Josias Teófilo na Crusoé: Manual da fotografia de rua
Na fotografia de rua, o importante é a espontaneidade, uma vez que a cena não vai se repetir
A fotografia de rua, ou street photography, é um dos gêneros mais prestigiados da arte fotográfica — e também um dos mais desafiadores de praticar.
O objetivo não é fotografar a rua em si, mas cenas cotidianas. Fazer um retrato ou fotografar arquitetura é mais fácil porque o objeto a ser fotografado está ali, disponível.
Na fotografia de rua o importante é a espontaneidade, uma vez que a cena não vai se repetir. O fotógrafo precisa estar preparado, com a câmera sempre pronta para o disparo.

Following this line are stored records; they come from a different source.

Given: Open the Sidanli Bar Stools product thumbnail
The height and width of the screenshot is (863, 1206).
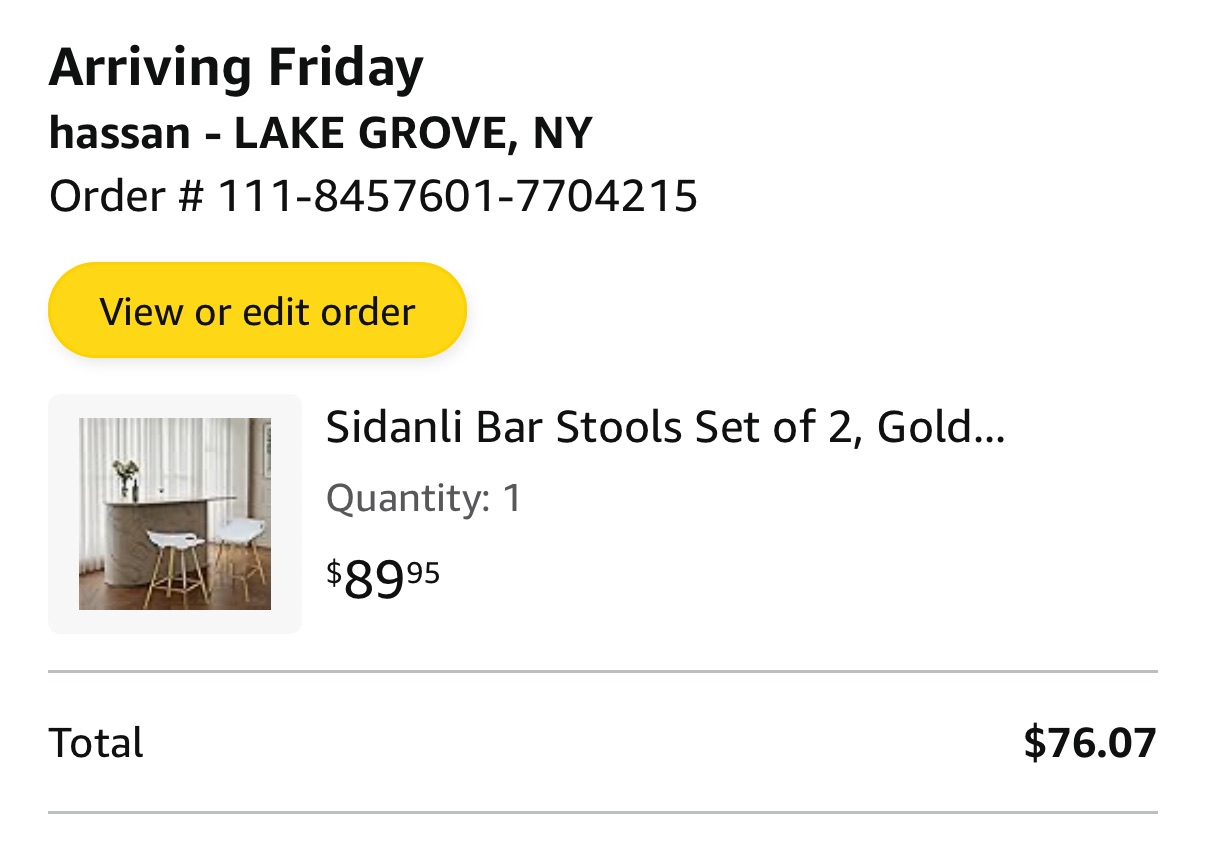Looking at the screenshot, I should pyautogui.click(x=175, y=513).
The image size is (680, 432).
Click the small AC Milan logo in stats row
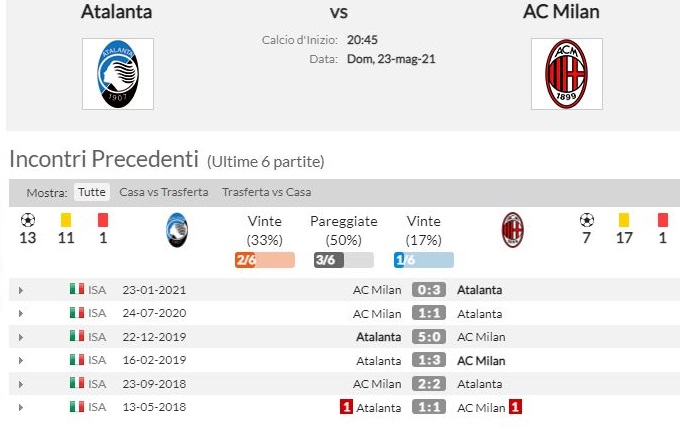(x=512, y=231)
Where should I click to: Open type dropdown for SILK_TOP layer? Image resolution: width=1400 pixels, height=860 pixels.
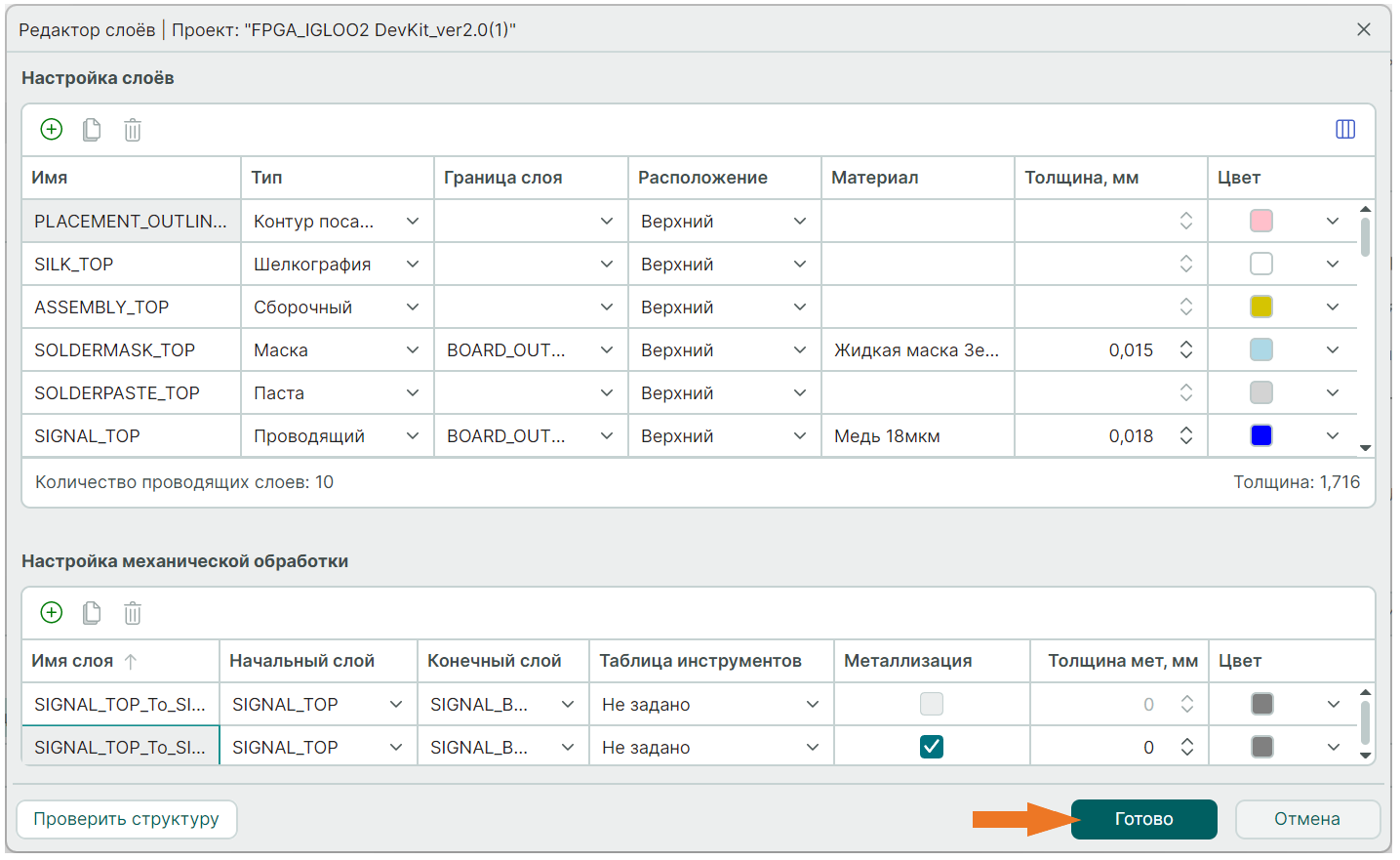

Além disso, ele precisa circular bastante, ir a lugares em que cenas relevantes acontecem.
E o principal: o fotógrafo precisa ter uma imensa cara de pau de ver uma pessoa ou um grupo de pessoas, fotografá-los e ir embora como se nada tivesse acontecido.

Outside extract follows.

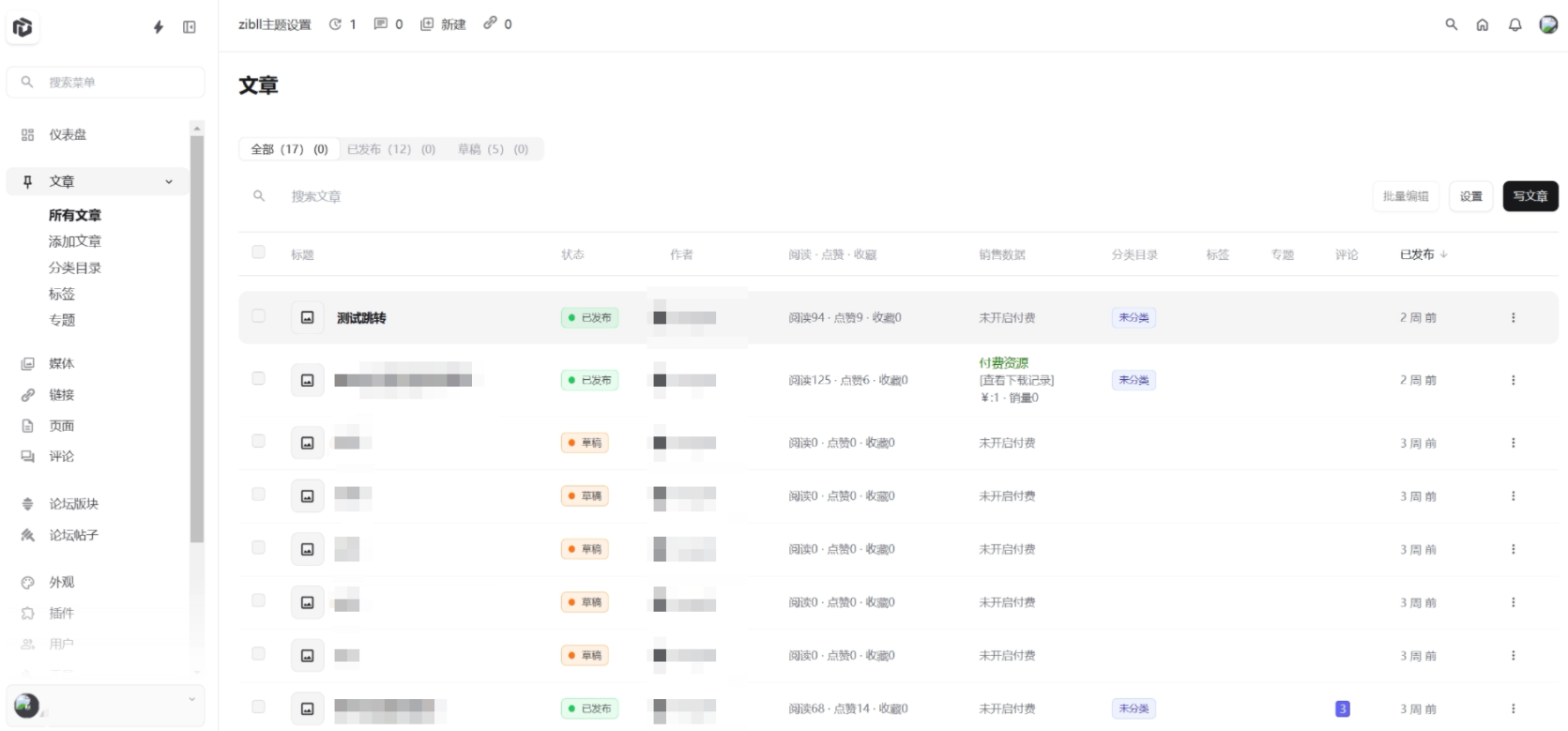Open search via top-right magnifier icon
1568x731 pixels.
click(1451, 24)
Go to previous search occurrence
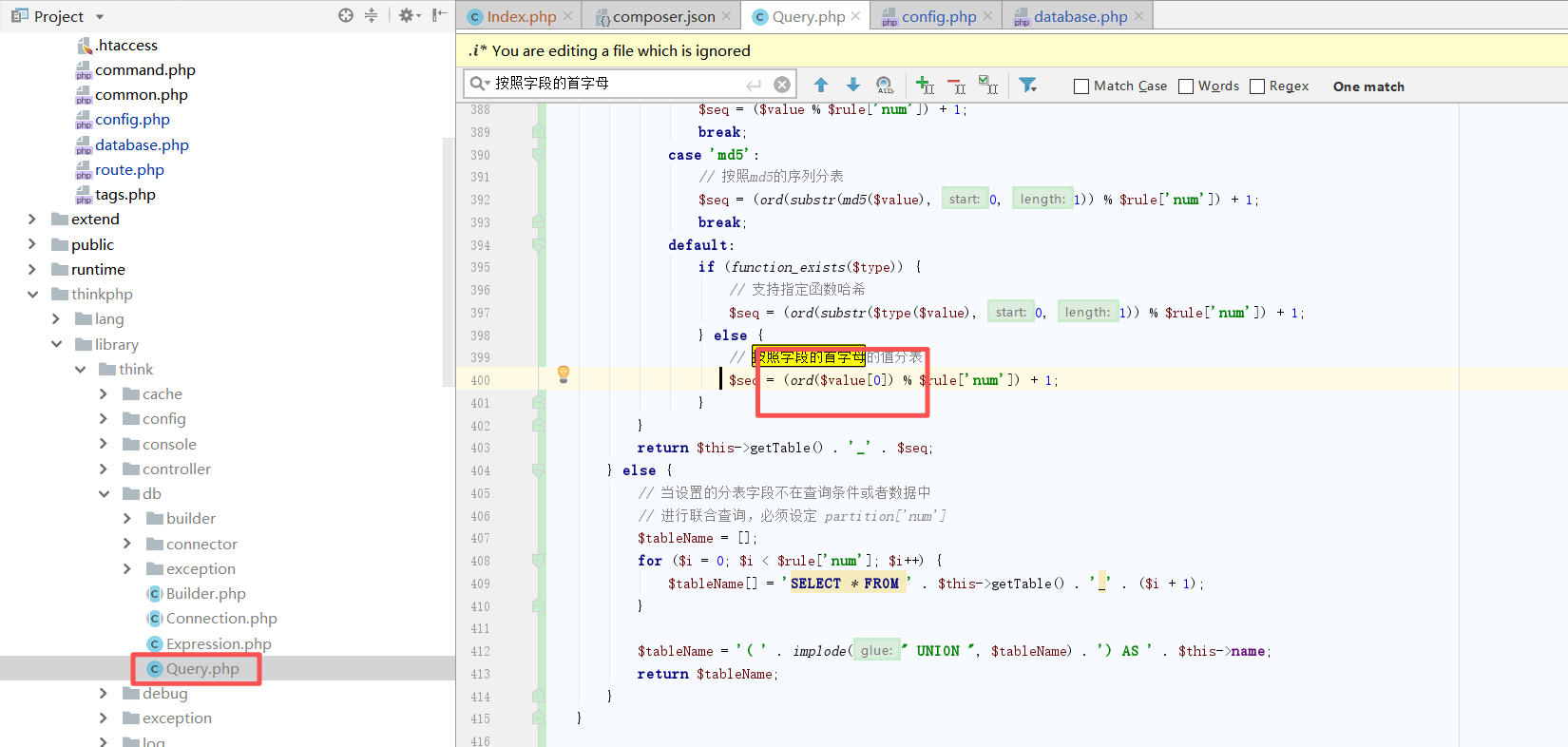This screenshot has width=1568, height=747. [821, 86]
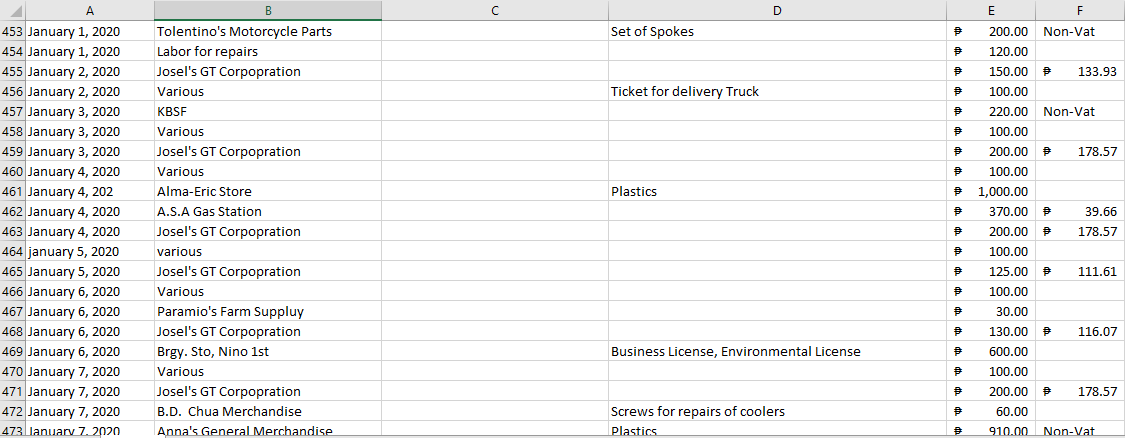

Para complicar ainda mais, as boas fotos costumam ser feitas de perto. Se a pessoa notar que vai ser fotografada, ela em geral fica constrangida e a foto perde a espontaneidade.

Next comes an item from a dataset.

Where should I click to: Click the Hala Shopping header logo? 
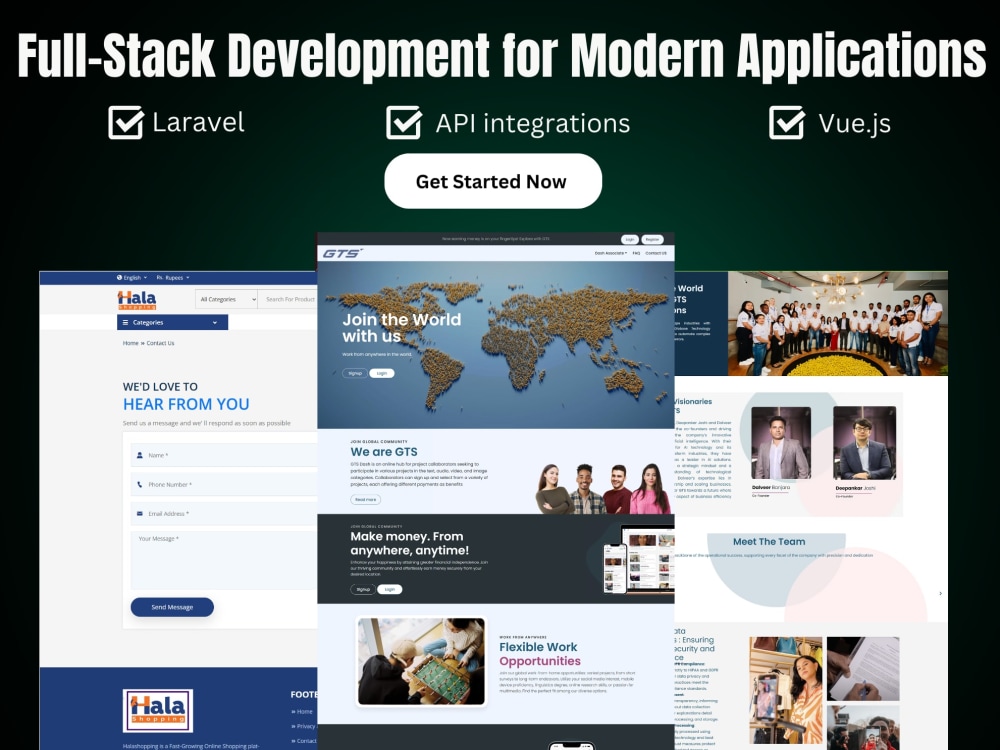pyautogui.click(x=136, y=299)
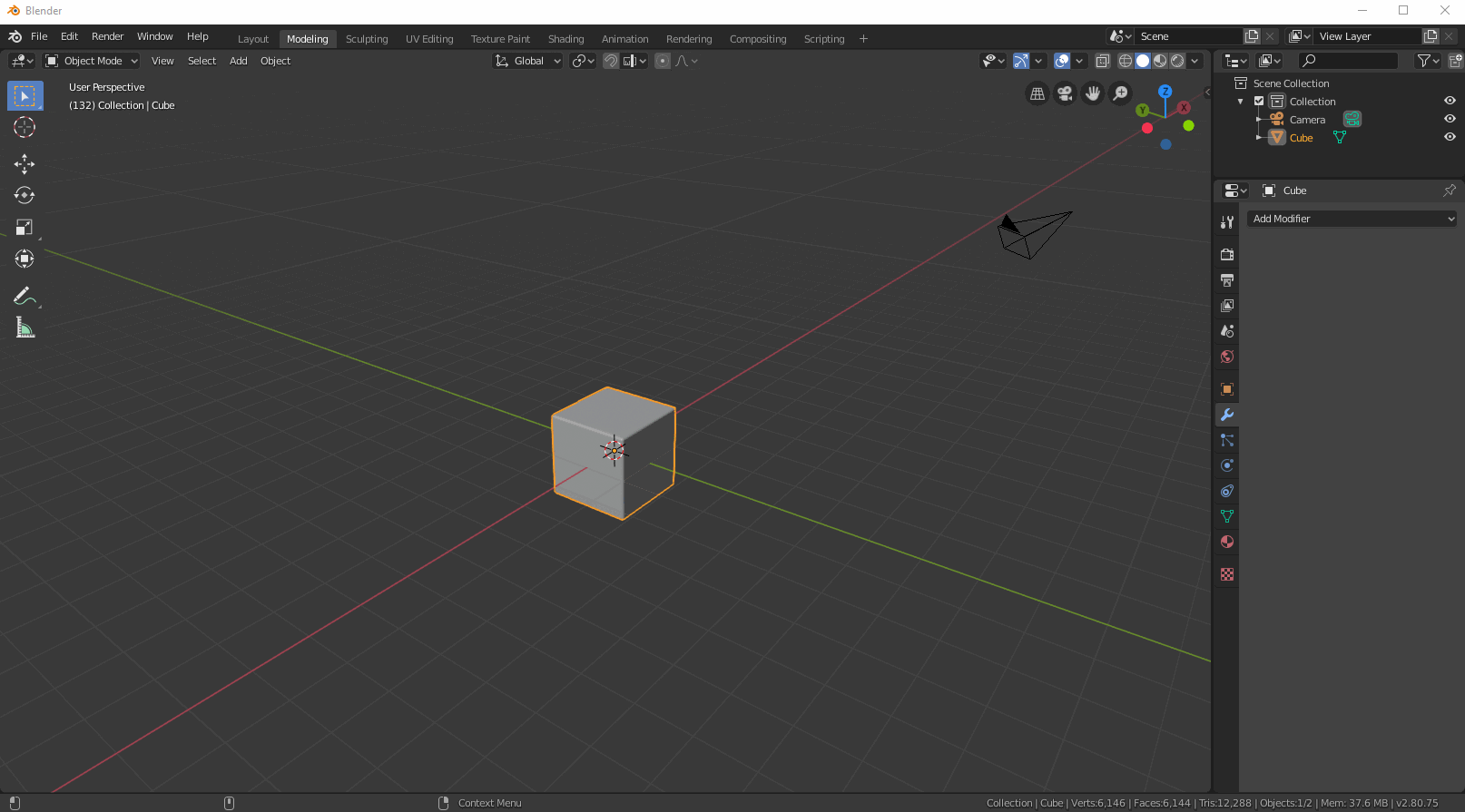Toggle camera view in viewport
Image resolution: width=1465 pixels, height=812 pixels.
coord(1065,93)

Daí a importância das câmeras portáteis, como a prestigiada Leica modelo M, usada por fotógrafos como Henri Cartier-Bresson, Joseph Koudelka, René Burri e tantos outros.
Destaque para Cartier-Bresson, que enterrou a sua durante a guerra e depois voltou para buscá-la — ele que chegou a ser dado como morto no conflito, pois ficou três anos como prisioneiro de guerra, e o Museum of Modern Art (MoMA), de Nova York, começou a organizar uma grande retrospectiva que seria póstuma.